**Excerpted text**
##########

(Note: This is Part 12 in the series started here. The previous installment is here. In each post, I comment on one of the fourteen points made by Dennis Prager in his article, “If There Is No God.”)
Dennis Prager’s Point #12:
Without God, humanist hubris is almost inevitable. If there is nothing higher than man, no Supreme Being, man becomes the supreme being. [Note 1.]
Of course man is the supreme being!
Man is supreme because among all living things, he has the capacity to think. This faculty does not make him infallible, omniscient, or omnipotent. It does make Homo sapiens superior to all other creatures in the animal kingdom. This is true in both absolute and relative terms: absolute, because our conceptual faculty is an incomparably valuable asset for survival; relative, because I am a human, and thus regard it as improper to subordinate myself to other forms of life (not to mention to transparent superstitions).
By definition, hubris is excessive self-confidence or pride, meaning self-confidence or pride beyond what one may legitimately claim. This idea is consonant with the Greek ideal of moderation (sophrosyne), pride being a virtue flanked by the vices of vanity (excessive pride) on the one side and humility (deficient pride) on the other. For the Greeks, pride was good; but an hubristic hero of Homer who snubbed a god would find himself in hot water - or turbulent water, as the case may be. Though I do not agree with Aristotle’s formulation that holds the middle ground between vices as virtues, there is a sort of common-sense appeal to this arrangement: It is obviously foolish to hold an estimation of oneself higher than what one has earned, just as it is detrimental to underestimate one’s own abilities.

##########

**What you need to do**
(A) In the post on Prager's Point #12, what qualities does the text say the faculty of thought does not make man?
(B) Set down the passage of the post on Prager's Point #12 from "(Note: This is" up to and including "the supreme being!".

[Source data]
##########

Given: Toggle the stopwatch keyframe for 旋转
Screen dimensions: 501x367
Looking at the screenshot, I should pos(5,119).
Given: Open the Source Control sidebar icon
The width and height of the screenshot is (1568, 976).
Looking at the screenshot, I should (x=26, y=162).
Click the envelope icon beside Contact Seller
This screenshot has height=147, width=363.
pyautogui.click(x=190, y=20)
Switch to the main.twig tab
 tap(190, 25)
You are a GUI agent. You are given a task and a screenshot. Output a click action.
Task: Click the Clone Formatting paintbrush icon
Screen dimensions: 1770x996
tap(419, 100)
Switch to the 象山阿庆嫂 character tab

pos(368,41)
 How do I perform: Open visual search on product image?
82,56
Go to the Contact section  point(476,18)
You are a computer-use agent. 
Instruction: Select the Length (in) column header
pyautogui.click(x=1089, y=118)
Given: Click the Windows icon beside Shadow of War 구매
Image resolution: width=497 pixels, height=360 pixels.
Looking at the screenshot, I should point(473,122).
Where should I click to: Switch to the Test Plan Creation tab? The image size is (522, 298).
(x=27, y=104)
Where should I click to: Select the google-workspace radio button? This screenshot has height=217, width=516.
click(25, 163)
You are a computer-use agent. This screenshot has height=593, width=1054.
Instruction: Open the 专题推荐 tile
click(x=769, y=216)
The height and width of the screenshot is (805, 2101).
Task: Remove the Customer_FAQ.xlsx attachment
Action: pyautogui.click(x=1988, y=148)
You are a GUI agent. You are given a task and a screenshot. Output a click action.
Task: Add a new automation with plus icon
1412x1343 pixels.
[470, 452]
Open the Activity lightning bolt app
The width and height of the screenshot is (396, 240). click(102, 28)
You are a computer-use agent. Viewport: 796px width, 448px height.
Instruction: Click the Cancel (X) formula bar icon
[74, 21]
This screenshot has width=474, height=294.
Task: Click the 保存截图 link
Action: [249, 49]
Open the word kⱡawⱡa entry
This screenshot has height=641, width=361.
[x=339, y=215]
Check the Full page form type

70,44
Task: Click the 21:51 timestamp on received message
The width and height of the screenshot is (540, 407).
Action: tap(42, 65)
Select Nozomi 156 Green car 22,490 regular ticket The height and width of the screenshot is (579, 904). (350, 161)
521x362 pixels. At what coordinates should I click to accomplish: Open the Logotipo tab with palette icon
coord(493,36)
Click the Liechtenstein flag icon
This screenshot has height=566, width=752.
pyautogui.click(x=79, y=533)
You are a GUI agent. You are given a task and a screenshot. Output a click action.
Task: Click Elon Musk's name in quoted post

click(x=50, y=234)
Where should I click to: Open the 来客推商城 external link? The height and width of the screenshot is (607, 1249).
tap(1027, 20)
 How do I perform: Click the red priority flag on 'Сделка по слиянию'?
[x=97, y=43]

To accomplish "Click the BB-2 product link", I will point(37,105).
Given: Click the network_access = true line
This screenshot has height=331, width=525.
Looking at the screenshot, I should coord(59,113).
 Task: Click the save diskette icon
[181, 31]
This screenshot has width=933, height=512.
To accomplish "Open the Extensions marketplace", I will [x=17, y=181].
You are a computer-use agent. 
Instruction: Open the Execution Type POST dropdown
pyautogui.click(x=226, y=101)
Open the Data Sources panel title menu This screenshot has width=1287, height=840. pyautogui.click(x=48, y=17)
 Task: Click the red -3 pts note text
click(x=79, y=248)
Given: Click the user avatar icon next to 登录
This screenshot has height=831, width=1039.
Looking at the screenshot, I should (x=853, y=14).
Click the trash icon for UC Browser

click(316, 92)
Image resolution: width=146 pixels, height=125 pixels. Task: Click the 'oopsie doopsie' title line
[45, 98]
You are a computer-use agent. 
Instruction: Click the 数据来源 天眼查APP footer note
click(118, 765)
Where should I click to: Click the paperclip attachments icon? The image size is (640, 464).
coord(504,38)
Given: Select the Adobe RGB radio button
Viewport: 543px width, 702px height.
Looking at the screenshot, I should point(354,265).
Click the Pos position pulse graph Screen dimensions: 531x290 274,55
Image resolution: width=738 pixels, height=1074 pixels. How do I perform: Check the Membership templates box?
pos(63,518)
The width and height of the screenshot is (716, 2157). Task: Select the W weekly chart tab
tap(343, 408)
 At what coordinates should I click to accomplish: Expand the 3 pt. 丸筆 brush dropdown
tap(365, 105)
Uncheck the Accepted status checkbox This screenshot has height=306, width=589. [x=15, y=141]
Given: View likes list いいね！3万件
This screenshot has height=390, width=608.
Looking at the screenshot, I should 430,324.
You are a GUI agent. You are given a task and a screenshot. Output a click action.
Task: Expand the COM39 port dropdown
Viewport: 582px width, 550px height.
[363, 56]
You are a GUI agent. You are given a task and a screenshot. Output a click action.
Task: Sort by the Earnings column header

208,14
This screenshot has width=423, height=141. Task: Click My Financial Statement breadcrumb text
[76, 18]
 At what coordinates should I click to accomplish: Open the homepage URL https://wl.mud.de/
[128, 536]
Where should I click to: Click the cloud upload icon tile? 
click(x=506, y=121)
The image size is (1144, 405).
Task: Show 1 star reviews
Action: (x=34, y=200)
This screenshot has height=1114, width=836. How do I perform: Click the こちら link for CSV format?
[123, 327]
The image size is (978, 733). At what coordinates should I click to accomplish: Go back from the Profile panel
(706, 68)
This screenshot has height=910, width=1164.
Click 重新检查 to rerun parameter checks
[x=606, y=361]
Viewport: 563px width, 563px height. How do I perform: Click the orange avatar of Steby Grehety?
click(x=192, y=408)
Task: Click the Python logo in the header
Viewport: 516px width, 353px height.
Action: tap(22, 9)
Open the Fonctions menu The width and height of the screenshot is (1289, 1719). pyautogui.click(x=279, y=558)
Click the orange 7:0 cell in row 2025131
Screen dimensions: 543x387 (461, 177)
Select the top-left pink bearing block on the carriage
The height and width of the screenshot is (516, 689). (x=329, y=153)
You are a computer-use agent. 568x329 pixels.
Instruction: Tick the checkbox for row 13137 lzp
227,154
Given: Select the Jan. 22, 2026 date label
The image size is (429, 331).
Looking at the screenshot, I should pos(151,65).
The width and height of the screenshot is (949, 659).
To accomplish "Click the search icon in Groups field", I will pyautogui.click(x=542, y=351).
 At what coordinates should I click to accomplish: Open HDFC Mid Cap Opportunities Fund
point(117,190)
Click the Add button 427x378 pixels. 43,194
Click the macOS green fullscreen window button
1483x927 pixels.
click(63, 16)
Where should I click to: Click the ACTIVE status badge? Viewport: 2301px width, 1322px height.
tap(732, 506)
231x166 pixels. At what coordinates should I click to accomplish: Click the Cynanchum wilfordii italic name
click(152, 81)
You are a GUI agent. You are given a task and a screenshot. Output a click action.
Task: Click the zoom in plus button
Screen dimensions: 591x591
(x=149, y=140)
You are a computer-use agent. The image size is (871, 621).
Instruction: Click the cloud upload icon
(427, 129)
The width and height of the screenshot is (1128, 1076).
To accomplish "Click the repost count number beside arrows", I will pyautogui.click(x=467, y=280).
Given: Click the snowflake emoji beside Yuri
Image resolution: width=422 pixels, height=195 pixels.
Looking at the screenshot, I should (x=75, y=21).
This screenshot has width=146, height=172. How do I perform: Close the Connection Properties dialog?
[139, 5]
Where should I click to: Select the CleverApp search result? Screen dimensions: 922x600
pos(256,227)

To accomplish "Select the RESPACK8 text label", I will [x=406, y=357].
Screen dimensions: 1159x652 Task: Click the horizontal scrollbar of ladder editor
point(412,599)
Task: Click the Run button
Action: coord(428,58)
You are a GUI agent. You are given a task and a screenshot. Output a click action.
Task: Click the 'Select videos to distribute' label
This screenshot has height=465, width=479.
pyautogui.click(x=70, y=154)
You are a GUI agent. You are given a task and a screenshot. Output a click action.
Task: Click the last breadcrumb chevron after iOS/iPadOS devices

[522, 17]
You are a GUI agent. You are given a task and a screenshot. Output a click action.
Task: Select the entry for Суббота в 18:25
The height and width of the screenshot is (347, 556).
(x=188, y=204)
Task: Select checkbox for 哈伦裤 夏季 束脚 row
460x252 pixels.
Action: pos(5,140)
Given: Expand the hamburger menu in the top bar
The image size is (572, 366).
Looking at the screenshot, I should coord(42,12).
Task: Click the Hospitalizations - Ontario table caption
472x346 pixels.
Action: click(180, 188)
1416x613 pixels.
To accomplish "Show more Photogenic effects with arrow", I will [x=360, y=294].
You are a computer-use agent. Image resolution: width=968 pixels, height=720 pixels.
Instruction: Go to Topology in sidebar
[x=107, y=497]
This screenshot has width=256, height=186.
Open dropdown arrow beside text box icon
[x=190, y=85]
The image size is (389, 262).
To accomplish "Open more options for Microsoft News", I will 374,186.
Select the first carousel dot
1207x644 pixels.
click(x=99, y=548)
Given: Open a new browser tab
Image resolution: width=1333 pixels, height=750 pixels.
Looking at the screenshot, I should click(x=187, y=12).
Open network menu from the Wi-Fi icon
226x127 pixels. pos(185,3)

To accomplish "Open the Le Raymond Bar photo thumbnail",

##########

**Solutions to the exercise**
(A) Infallible, omniscient, and omnipotent.

(B)
(Note: This is Part 12 in the series started here. The previous installment is here. In each post, I comment on one of the fourteen points made by Dennis Prager in his article, “If There Is No God.”)
Dennis Prager’s Point #12:
Without God, humanist hubris is almost inevitable. If there is nothing higher than man, no Supreme Being, man becomes the supreme being. [Note 1.]
Of course man is the supreme being!